Normally, a transaction manager participates in both phases of
commit processing. To improve the performance of commit processing, you can
set up some or all locations in a transaction to allow the transaction manager
to vote read-only.
If the location has no committable changes during a transaction, the transaction
manager votes read-only during the prepare wave. The location does not participate
in the committed wave. This improves overall performance because the communication
flows that normally occur during the committed wave are eliminated during
transactions in which no updates are made at one or more remote locations.
After you start commitment control, you can use the Change
Commitment Options (QTNCHGCO) API to change the Vote read-only permitted option
to Y. You might want to do this if the following conditions are true:
- One or more remote systems often do not have any committable changes for
a transaction.
- A transaction does not depend on where the file cursor (next record) was
set by the previous transaction. When a location votes read-only, the application
is never notified if the transaction is rolled back. The location has committed
any read operations to the database files and, thus, moved the cursor position.
The position of the file cursor is typically important only if you do sequential
processing.
If your commitment definition is set up to allow vote read-only, the application
waits for the next message flow from another location.

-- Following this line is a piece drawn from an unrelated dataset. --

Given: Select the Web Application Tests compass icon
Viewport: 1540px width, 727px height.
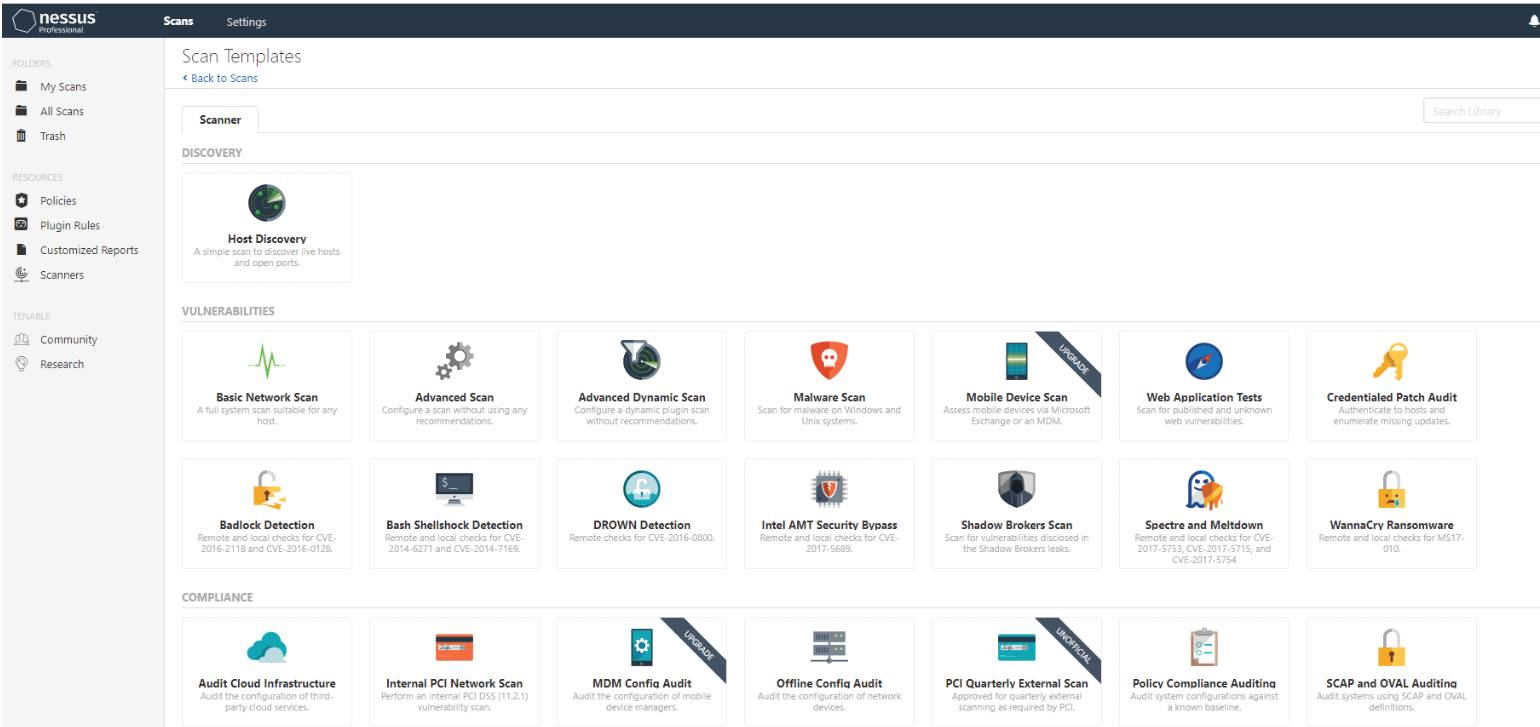Looking at the screenshot, I should pos(1203,361).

The Vote read-only permitted option is intended for applications
that are client/server in nature. If the purpose of program A is only to satisfy
requests from program I, not to do any independent work, it is appropriate
to allow the Vote read-only option for program A.
Flow of commit processing
without last agent optimization when agent votes read-only
The following
figure shows the flow of messages among the application programs and the transaction
managers when an application program issues a commit instruction without last
agent optimization when the agent votes read-only. Neither the initiator application
program nor the agent application programs is aware of the two-phase commit
processing. The numbers in parentheses () in the figure correspond to the
numbered items in the description that follows.
The following
list is a description of the events for normal processing without last agent
optimization when the agent votes read only. This describes a basic flow.

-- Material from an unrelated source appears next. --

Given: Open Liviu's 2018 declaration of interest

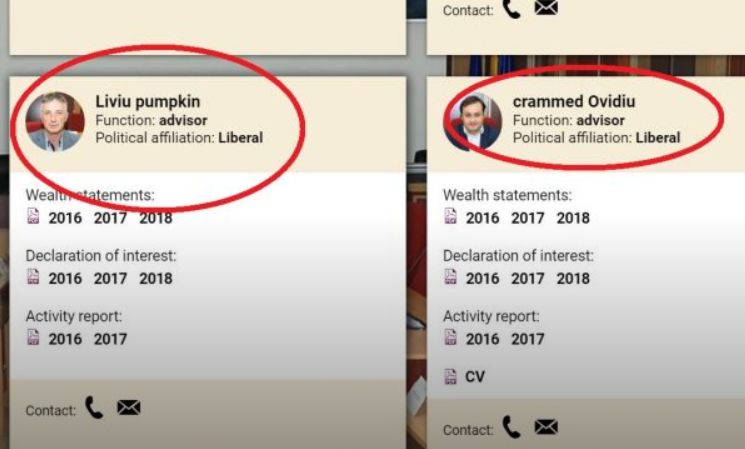Looking at the screenshot, I should (x=156, y=278).
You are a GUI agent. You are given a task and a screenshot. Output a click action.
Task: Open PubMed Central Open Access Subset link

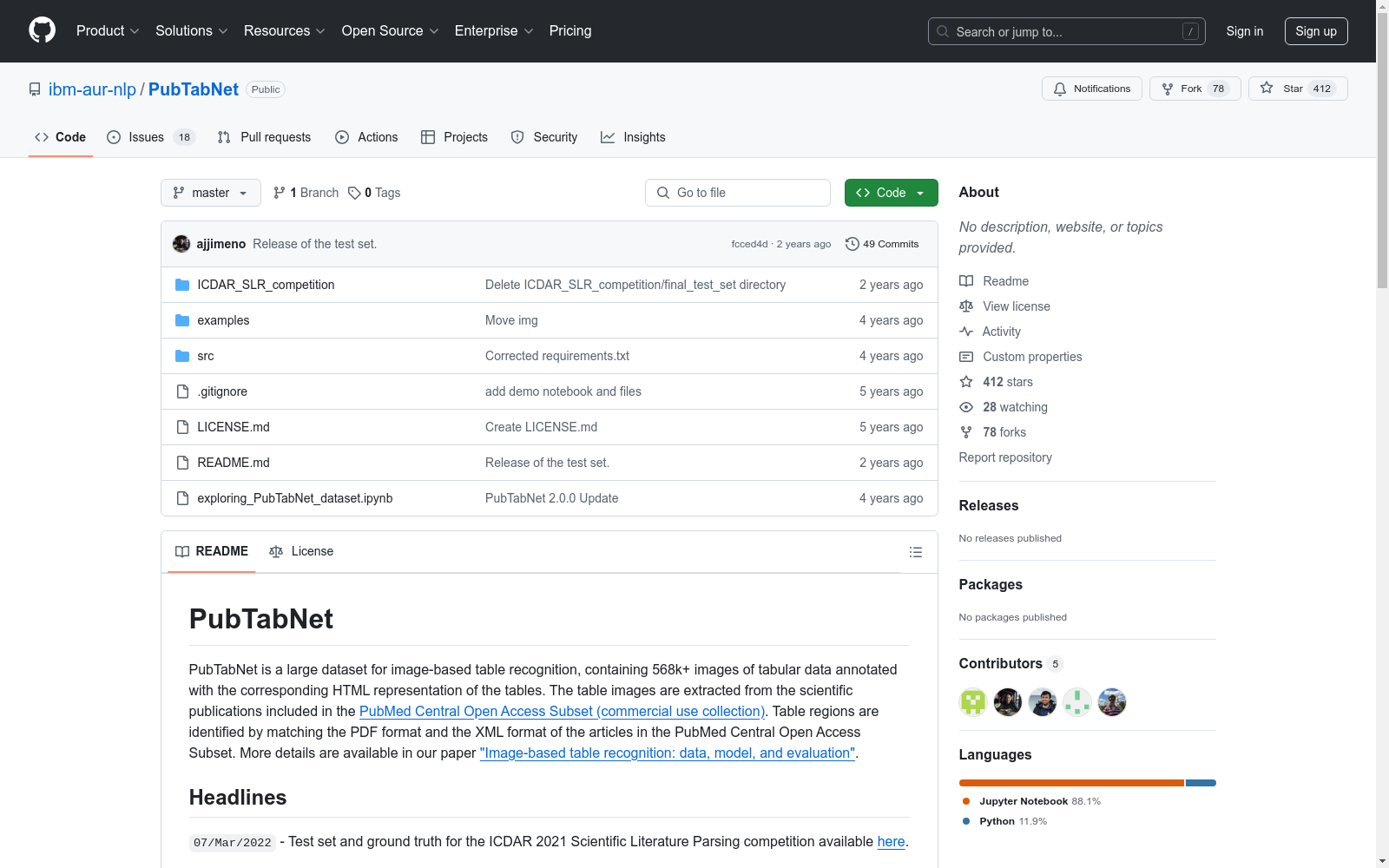[x=562, y=711]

The sequence of events can become much more complex when the transaction program
network has multiple levels or when errors occur.

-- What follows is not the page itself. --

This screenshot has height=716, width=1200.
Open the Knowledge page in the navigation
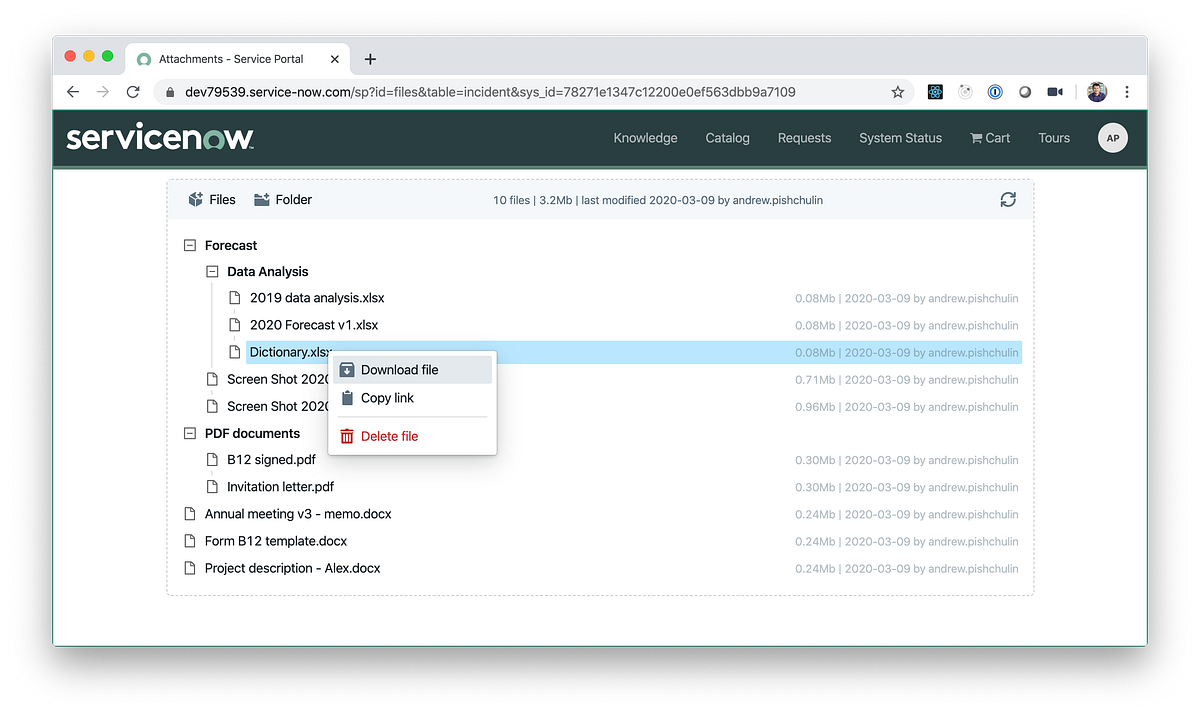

- Application program A does a receive request to indicate that it is ready
to receive a request from program I.
- The initiator application (I) issues a commit instruction.
- The transaction manager for the initiator (TM-I) takes the role of initiator
for this transaction. It starts the prepare wave by sending a prepare message
to all the other locations that are participating in the transaction.
- The transaction managers for every other location take the role of agent
(TM-A). The application program A is notified by TM-A that a request to commit
has been received. For ICF files, the notification is in the form of the Receive
Take Commit (RCVTKCMT) ICF indicator being set on.
- The application program A responds by issuing a commit instruction (or
a rollback instruction). This is the application program's vote.
- If application program A has used the Change Commitment Options API (QTNCHGCO)
to set the Vote read-only permitted commitment option to Y and no changes
have been made at the agent during the transaction, the agent (TM-A) responds
to the initiator (TM-I) with a reset message. There is no committed wave for
the agent.
- A return is sent to the application program (A) to indicate that the transaction
is complete at agent TM-A.
- The next time the initiator (TM-I) issues any message to the agent (TM-A),
either a data flow or a commitment instruction, TM-I causes its current transaction
ID to be sent with the message. The reason for this is that a new transaction
ID might have been generated at TM-I if a communications failure had occurred
between TM-I and another system during the commit operation.
- A return is sent to the application program (A) to indicate that the transaction
is complete at agent TM-A. The return is delayed until after the next message
is received because a new transaction ID must be received from TM-I before
the next transaction can be started by application A.